◆ Short task 1
According to the blog post on misheard song lyrics below, what are misunderstandings of song lyrics called when they are funny or better than the original songs?

◆ Document extract
Wednesday, September 6, 2023

Song Lyrics I've Misheard

The topic for this week's Long And Short Reviews link-up is "song lyrics I've misheard." 

There's actually a name for the ways people, especially children, misunderstand song lyrics. If the misunderstandings are funny, or better than the original songs, they're called mondegreens,  in honor of a memorable misinterpretation of an old Scottish ballad. (The original song lamented that "They have slain the Earl of Moray and laid him on the green"; the misunderstanding brought in a love interest, Lady Mondegreen.) 

I don't have any really good ones but I do remember misunderstanding a song and being unfairly scolded for it. 

The song was one of Jim Reeves' 1950s young-love classics.

"
A long, long time ago, on graduation day 
you handed me your book; I signed this way:Roses are red, my love; violets are blue; 
sugar is sweet, my love, but not as sweet as you.We dated through high school, and when the big day cameI wrote into your book next to my name:Roses are red, my love; violets are blue;
sugar is sweet, my love, but not as sweet as you.

◆ Records for this task
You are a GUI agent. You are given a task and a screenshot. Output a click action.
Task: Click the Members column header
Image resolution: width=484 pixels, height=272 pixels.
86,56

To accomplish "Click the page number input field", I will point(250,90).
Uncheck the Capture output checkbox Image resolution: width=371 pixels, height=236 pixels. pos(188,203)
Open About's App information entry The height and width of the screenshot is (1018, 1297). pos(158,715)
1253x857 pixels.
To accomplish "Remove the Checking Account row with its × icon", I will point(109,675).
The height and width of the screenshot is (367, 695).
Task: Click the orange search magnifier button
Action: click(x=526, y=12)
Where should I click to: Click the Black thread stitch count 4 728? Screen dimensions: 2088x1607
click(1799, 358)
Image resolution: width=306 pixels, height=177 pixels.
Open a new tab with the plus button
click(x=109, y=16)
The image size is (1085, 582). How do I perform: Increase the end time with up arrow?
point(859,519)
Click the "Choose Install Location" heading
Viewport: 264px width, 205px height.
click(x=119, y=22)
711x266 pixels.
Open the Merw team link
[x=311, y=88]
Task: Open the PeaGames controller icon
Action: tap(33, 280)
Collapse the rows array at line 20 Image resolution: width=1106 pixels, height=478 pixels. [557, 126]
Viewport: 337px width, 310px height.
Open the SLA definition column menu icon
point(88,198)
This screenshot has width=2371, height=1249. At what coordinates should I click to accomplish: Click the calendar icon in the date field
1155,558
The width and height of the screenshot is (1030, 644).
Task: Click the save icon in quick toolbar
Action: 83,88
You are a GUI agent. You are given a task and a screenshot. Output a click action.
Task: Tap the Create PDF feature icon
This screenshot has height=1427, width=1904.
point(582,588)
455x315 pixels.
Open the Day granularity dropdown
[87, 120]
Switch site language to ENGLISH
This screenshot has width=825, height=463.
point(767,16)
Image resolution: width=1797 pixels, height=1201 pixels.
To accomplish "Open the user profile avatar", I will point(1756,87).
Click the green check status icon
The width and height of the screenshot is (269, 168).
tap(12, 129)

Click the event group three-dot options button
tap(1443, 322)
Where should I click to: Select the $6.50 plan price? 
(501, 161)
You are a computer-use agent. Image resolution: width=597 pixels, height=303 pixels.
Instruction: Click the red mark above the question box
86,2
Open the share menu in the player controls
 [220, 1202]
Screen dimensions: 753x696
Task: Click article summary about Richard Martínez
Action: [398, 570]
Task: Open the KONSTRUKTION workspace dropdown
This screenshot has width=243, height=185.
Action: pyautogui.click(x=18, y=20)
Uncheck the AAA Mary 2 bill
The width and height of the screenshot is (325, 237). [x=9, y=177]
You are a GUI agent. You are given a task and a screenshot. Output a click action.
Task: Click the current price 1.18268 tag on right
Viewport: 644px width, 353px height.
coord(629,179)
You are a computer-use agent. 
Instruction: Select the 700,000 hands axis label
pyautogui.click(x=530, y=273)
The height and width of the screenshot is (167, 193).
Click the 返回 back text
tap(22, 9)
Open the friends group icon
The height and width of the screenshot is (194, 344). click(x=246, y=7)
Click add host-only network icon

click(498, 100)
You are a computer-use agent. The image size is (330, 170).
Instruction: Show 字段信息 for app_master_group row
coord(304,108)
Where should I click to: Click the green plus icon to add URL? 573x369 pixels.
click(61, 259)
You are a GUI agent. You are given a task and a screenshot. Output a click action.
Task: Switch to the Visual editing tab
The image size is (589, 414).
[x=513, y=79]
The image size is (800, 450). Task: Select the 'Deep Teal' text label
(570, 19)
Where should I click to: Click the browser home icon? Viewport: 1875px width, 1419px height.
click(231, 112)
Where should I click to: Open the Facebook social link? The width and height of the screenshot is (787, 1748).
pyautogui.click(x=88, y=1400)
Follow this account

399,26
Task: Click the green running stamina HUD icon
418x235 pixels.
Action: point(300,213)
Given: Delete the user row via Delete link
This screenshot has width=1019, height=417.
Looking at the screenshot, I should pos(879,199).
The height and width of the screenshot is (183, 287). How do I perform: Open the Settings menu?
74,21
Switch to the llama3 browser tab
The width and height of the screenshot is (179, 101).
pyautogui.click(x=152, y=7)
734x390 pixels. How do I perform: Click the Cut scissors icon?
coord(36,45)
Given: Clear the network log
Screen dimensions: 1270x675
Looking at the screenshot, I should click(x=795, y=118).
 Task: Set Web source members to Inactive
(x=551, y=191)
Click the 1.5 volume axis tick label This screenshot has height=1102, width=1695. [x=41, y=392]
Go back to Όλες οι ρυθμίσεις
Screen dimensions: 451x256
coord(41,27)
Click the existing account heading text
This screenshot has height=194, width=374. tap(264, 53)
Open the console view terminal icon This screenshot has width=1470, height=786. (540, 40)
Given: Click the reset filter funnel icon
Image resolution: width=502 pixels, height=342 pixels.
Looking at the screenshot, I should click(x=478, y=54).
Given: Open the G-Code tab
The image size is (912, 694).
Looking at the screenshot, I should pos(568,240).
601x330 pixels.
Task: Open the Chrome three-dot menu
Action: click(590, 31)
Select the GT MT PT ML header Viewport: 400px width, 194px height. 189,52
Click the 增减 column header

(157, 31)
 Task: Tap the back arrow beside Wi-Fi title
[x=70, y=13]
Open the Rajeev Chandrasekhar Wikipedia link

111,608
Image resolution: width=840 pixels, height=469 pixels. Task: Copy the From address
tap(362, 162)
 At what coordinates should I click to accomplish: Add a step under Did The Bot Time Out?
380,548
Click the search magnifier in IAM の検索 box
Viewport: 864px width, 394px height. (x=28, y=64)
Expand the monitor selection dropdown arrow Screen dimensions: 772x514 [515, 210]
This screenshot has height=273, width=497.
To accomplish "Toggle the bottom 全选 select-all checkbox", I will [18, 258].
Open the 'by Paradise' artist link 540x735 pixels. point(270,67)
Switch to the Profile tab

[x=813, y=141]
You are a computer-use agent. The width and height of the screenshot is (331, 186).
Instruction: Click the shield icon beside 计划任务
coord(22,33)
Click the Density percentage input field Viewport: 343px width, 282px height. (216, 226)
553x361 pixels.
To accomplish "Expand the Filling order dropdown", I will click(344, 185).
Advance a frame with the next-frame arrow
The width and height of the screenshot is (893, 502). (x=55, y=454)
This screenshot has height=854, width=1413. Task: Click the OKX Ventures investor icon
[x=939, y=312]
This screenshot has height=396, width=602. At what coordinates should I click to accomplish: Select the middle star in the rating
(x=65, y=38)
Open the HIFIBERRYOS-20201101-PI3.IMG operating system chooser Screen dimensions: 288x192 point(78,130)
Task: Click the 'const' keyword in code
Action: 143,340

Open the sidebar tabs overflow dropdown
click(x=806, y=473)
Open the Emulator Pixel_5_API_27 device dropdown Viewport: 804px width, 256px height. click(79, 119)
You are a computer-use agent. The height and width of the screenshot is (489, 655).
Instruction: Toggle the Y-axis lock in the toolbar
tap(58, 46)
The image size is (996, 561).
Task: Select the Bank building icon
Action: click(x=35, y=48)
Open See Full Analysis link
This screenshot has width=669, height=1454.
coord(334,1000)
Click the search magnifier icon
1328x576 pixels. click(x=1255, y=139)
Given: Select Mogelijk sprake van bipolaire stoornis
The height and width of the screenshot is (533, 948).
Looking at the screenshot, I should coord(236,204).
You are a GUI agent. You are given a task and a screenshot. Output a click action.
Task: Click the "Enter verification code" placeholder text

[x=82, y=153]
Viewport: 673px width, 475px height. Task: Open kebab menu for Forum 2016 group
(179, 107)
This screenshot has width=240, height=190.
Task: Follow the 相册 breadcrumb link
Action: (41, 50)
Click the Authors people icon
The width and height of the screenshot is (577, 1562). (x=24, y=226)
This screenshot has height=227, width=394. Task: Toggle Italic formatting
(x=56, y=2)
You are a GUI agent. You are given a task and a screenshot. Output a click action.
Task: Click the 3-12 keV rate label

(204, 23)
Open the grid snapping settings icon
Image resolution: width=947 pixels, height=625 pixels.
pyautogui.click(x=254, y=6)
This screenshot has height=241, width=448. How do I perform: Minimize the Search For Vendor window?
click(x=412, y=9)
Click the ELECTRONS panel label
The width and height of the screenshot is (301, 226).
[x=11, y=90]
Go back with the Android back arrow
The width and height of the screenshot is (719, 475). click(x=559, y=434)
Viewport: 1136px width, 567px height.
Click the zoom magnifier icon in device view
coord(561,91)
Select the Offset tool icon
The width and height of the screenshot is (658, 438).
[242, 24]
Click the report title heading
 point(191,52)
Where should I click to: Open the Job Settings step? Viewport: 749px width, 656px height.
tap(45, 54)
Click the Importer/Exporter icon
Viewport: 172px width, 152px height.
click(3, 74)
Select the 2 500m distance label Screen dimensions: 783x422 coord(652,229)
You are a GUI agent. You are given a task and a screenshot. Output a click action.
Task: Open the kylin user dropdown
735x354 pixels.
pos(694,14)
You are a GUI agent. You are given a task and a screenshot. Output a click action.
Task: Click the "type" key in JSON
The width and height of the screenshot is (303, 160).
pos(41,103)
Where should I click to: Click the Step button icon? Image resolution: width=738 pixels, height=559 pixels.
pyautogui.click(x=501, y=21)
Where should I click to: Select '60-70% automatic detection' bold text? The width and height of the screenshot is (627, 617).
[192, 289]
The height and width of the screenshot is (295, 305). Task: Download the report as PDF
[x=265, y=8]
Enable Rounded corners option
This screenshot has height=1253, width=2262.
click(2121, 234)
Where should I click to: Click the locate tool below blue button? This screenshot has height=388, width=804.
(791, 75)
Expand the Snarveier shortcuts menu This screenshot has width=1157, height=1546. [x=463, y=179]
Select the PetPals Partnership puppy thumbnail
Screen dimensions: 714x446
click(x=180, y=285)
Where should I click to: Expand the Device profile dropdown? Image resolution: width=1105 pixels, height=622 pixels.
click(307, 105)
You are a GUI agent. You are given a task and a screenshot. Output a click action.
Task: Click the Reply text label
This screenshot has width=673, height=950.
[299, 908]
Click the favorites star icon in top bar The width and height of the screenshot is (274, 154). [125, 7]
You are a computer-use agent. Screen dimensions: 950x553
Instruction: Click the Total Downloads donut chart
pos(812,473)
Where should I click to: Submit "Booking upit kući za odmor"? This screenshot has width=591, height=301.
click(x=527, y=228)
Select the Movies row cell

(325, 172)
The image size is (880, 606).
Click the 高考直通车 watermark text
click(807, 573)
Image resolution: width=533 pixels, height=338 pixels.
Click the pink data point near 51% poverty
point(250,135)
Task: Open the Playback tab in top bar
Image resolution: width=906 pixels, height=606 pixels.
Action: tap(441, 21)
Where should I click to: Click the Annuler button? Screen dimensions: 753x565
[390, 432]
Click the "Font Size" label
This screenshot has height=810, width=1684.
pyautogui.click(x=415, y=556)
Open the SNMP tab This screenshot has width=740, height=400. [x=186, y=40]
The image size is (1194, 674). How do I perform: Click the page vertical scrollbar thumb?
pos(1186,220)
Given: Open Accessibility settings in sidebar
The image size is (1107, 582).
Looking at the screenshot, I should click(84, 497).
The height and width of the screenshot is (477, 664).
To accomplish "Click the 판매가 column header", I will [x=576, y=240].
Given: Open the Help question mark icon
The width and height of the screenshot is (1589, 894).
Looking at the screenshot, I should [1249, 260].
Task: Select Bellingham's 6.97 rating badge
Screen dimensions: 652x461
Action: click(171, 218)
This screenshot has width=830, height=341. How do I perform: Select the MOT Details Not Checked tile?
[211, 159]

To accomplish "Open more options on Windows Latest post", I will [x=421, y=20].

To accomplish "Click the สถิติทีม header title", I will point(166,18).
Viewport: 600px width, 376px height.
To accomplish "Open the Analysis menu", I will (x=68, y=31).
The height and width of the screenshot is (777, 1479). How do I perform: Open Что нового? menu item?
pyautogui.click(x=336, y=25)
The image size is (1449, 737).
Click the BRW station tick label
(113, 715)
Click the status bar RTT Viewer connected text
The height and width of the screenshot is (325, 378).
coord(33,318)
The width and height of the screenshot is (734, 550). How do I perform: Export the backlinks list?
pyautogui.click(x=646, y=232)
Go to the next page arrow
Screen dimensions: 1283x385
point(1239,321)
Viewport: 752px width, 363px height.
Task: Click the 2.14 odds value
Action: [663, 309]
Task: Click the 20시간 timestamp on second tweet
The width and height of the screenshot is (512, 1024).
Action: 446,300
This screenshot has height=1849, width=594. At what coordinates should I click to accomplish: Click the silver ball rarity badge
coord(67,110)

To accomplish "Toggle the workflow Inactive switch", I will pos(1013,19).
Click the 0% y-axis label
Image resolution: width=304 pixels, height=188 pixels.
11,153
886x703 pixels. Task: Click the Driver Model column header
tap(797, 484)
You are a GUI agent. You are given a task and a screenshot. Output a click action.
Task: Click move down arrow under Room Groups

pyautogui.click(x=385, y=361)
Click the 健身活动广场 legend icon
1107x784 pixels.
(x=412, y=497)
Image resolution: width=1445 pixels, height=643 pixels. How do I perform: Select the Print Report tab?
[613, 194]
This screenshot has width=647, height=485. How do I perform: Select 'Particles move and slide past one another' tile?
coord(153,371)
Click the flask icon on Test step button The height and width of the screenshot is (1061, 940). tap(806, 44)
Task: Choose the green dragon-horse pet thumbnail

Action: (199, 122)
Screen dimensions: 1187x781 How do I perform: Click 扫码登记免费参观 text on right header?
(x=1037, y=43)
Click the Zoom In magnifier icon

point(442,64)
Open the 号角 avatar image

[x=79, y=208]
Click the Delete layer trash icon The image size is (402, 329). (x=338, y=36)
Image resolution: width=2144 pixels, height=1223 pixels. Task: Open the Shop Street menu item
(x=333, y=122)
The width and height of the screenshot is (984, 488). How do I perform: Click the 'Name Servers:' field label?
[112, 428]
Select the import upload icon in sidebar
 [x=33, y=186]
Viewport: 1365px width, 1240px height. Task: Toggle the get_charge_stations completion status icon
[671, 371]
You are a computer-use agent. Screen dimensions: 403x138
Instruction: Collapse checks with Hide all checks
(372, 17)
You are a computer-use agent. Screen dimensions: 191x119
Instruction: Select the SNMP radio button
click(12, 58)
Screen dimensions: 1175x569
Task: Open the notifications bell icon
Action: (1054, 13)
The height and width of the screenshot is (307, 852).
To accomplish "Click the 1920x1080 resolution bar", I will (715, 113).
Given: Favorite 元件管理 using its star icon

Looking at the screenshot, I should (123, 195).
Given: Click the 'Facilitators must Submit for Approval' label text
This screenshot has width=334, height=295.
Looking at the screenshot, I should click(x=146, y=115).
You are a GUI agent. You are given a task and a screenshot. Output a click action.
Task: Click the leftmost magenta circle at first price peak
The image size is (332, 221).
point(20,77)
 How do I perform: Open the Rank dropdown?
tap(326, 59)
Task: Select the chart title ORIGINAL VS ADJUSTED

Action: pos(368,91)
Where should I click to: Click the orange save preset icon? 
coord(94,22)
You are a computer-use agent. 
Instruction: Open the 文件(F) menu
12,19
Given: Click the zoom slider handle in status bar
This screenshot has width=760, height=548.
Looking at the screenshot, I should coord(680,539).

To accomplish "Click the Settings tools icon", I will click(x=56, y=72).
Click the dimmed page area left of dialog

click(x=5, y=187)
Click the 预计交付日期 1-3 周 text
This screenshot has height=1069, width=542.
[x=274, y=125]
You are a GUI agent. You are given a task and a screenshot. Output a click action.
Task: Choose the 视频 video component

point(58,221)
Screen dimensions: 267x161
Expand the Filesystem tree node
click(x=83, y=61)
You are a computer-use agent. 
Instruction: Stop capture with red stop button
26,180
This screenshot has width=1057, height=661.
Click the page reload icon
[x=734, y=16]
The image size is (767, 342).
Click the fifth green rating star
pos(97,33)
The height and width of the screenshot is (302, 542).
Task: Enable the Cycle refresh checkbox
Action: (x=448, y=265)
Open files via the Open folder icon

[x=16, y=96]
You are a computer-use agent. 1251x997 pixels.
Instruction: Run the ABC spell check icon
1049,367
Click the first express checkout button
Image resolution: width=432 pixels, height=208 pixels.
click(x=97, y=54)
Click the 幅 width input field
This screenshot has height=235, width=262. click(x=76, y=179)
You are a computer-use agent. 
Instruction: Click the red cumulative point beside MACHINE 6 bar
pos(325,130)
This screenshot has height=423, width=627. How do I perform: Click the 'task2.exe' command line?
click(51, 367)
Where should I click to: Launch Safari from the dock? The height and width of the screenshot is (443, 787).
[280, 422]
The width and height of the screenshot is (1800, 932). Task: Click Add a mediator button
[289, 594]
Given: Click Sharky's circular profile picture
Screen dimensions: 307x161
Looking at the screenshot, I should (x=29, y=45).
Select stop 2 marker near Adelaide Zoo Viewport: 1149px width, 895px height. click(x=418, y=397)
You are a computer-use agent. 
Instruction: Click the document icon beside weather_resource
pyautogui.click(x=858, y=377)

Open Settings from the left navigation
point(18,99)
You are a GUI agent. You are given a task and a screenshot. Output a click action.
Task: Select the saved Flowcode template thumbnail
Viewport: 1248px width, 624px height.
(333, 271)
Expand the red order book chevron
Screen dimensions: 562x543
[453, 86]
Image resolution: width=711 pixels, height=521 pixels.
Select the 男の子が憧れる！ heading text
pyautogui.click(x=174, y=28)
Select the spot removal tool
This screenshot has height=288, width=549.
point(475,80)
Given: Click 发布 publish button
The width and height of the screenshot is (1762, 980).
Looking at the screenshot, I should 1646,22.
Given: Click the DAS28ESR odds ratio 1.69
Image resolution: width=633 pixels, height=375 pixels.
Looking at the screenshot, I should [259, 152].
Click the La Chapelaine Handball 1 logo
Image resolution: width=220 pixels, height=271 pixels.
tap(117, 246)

◆ Short task 2
Locate each line of the records above that contains the word "item", and copy those lines.

◆ Solution 1
They are called mondegreens.

◆ Solution 2
The height and width of the screenshot is (777, 1479). How do I perform: Open Что нового? menu item?
Image resolution: width=2144 pixels, height=1223 pixels. Task: Open the Shop Street menu item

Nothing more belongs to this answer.